(ORDO NEWS) — Research has shown that amino acids can form peptides – the building blocks of life – in space, potentially explaining the origin of life.
According to previous theories, amino acids, brought by comets and meteorites, seeded the Earth in the early stages of its formation. Then the transformation of these acids into peptides occurred after their arrival, and not before. A new study refutes this notion, arguing that such a transformation can take place in space.
How did life begin? This is one of the most fundamental questions that has been asked throughout the history of mankind by religious figures, philosophers, and scientists. But as of 2022, there is no single answer to it.
For scientists, this question is primarily related to the origin of single-celled organisms, which, judging by the fossils, appeared several hundred million years after the formation of the planet.
This is mainly due to the fact that it was these single-celled organisms that laid the foundation for the evolutionary process based on natural selection, which led to the emergence of a wide range of complex life forms that we see today. However, the question of how these very first organisms originated remains unanswered.
Now a team of researchers from the Friedrich Schiller University of Jena and the Max Planck Institute for Astronomy have shown that in the harsh environment of space, amino acids can be converted into more complex peptides, a key component of life.
According to a press release announcing the new study, “Amino acids, nucleobases and various sugars found in meteoroids, for example, show that their origin may be extraterrestrial. However, the formation of a peptide from individual amino acid molecules requires special conditions, which, as previously thought most likely exist on Earth.”
Until now, these conditions have usually included the presence of water, primarily because every time a basic amino acid combines with another to form a peptide chain, a water molecule must be removed.
“Water plays an important role in the usual way to create peptides,” explained Dr. Serge Krasnokutsky of the Institute’s Laboratory Astrophysics and Cluster Physics group.
“Our quantum chemical calculations have shown that the amino acid glycine can be formed by combining a chemical precursor – aminoketone – with a water molecule. Simply put, in this case, water must be added for the first stage of the reaction, and water must be removed for the second.”
This contradictory set of circumstances forced researchers to look at the origin of peptides in a completely different, shockingly simpler way, by eliminating one of the two steps and water from the process altogether.
“Instead of going through the chemical pathway that produces amino acids, we wanted to find out if amino ketone molecules could instead be formed and connected directly to form peptides,” Krasnokutsky said.
“And we did it under the conditions that prevail in cosmic molecular clouds, that is, on dust particles in a vacuum, where the corresponding chemicals are abundant: carbon, ammonia and carbon monoxide.

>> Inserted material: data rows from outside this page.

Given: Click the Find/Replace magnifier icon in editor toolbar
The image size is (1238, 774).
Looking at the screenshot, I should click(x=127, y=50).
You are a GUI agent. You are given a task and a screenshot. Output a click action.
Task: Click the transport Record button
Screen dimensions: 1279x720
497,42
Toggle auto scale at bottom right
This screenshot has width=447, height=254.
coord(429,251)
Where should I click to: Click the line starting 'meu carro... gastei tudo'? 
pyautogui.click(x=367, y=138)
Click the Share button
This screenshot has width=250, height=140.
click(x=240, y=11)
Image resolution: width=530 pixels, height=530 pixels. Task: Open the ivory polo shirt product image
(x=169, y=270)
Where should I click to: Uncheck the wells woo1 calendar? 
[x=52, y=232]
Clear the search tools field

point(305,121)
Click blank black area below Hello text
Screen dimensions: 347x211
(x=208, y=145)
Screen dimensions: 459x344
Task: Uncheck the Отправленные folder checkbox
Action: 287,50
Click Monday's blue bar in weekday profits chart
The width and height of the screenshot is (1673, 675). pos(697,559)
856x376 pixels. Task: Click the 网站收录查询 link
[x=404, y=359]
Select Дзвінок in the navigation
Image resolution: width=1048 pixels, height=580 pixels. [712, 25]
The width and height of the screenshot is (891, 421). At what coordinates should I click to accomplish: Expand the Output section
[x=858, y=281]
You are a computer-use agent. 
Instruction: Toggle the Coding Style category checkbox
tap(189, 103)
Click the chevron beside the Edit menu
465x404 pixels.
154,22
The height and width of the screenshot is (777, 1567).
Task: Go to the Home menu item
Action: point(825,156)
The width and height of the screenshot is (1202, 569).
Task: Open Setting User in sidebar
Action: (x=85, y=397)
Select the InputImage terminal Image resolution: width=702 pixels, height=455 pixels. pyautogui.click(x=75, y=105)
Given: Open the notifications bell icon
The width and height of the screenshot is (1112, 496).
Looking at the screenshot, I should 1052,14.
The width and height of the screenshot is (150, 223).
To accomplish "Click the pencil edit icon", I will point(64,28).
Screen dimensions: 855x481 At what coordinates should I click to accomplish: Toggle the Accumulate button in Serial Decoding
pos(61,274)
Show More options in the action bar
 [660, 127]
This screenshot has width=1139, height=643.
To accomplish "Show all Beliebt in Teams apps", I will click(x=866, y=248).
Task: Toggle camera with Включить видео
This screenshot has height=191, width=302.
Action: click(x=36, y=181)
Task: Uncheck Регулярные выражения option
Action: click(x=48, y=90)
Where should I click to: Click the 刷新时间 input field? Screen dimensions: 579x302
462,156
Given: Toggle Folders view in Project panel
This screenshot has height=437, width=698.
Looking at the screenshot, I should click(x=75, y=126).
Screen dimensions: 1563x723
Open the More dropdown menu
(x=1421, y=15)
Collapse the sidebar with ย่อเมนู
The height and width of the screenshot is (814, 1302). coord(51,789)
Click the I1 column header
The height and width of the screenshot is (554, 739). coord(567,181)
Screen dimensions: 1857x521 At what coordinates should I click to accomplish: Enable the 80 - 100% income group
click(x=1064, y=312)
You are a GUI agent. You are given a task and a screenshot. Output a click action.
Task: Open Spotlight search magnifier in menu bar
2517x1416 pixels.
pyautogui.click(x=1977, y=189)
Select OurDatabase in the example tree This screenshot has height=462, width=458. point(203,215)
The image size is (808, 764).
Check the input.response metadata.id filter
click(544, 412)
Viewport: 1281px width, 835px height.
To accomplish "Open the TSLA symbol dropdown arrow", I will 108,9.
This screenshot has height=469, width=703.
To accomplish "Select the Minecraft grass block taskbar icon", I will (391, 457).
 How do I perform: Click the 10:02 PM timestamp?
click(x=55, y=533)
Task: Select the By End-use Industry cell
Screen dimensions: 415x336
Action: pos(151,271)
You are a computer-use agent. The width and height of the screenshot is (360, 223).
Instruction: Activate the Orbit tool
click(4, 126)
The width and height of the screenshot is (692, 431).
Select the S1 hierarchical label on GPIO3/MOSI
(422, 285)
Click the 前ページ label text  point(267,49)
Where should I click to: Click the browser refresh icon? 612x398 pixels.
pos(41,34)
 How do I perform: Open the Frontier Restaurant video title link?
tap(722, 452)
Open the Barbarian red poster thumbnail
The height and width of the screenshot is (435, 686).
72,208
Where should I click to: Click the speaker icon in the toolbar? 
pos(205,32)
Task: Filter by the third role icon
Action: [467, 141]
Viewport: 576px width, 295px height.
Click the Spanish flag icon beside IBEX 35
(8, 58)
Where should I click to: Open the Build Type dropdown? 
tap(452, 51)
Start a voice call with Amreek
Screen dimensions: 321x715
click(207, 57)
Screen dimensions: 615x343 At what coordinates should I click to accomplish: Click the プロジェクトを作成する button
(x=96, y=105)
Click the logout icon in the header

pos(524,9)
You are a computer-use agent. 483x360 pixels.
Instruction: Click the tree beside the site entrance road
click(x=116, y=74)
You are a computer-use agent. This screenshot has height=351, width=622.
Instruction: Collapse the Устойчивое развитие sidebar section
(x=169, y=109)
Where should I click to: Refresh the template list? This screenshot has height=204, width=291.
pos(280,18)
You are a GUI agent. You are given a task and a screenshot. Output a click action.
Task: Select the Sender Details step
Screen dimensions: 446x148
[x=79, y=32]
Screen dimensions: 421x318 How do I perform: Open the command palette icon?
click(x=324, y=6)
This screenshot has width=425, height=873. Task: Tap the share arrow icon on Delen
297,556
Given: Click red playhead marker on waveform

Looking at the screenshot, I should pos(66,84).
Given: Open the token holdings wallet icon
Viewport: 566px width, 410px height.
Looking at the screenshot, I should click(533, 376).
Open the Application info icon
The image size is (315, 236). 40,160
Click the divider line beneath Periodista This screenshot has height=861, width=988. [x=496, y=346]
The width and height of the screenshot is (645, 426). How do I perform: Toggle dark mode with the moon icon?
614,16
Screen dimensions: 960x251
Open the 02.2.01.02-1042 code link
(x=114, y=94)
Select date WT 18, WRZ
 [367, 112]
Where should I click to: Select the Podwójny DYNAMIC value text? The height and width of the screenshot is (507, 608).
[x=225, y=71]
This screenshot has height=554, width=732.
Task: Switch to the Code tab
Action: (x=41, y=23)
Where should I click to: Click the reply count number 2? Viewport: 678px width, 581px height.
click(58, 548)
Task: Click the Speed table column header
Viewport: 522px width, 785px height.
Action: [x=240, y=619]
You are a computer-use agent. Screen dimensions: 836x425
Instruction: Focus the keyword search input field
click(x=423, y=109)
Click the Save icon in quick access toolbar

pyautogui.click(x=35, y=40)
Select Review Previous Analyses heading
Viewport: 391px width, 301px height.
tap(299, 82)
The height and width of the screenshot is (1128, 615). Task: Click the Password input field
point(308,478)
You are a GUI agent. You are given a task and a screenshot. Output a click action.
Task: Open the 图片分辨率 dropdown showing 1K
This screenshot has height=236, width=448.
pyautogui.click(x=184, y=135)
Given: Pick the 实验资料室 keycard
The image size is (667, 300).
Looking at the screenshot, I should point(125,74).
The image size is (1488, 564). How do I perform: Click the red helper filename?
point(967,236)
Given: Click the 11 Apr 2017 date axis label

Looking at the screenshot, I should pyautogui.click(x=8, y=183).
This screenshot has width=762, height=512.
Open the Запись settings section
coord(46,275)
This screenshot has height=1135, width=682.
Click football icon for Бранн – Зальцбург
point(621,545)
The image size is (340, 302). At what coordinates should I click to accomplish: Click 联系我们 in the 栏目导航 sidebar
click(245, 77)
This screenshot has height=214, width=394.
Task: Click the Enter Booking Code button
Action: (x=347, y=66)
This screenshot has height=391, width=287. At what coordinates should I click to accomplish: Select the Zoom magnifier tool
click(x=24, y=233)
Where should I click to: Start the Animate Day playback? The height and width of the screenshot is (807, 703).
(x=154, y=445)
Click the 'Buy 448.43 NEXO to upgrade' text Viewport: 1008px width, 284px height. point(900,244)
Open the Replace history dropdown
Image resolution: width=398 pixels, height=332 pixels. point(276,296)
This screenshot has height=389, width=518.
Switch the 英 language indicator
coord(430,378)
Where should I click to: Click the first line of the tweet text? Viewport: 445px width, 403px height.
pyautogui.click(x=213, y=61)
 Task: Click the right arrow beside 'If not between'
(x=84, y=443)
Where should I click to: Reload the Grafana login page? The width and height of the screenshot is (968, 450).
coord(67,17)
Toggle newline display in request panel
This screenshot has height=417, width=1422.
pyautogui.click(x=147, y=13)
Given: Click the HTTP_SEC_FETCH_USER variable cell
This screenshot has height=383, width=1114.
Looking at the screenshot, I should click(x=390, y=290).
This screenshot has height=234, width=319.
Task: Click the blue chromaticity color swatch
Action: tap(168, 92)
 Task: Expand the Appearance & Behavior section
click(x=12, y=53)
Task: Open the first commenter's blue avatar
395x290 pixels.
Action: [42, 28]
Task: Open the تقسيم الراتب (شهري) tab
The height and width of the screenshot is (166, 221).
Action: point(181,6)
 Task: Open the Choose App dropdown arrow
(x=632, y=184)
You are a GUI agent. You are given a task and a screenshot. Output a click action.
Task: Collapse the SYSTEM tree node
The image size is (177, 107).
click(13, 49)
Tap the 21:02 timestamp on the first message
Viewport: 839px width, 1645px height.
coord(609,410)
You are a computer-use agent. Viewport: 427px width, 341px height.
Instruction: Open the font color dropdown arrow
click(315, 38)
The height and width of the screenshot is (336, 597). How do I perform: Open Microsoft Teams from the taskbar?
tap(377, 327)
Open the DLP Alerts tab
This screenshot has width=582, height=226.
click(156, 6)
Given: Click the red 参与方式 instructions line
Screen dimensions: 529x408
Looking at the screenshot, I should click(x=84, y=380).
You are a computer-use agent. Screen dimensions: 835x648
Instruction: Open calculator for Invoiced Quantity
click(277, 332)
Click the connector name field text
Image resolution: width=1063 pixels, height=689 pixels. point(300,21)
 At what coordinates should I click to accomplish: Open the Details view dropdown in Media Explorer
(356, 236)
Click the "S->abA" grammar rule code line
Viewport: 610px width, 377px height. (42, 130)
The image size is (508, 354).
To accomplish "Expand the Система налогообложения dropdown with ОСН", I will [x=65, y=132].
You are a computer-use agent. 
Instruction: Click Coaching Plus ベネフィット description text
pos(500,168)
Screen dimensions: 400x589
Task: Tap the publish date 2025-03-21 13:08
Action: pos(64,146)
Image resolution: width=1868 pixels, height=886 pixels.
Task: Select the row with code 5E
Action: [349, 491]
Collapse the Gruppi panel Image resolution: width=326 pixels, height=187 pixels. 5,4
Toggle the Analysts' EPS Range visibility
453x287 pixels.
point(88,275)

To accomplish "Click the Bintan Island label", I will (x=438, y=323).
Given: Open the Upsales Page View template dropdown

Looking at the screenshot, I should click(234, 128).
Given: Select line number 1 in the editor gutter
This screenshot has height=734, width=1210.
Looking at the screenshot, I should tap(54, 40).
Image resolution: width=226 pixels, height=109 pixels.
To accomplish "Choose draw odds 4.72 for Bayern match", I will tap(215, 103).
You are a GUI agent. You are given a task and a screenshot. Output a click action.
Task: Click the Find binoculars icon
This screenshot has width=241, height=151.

To test this hypothesis, the team used an ultra-high vacuum chamber, which allowed them to simulate the environment of space, dropping it down to about one quadrillion normal air pressure and minus 263 degrees Celsius. Inside the chamber, they placed artificial substrates that served as models for dust particles like those found in interstellar space.
When the researchers injected molecules of carbon, ammonia, and carbon monoxide onto the surface of simulated dust particles, they observed a simultaneous conversion of individual glycine amino acids into a polyglycine peptide chain. And all this without the addition of water.
“Studies have shown that under these conditions, peptide polyglycine was formed from simple chemicals,” says Krasnokutsky. “So these are chains of the very simple amino acid glycine.”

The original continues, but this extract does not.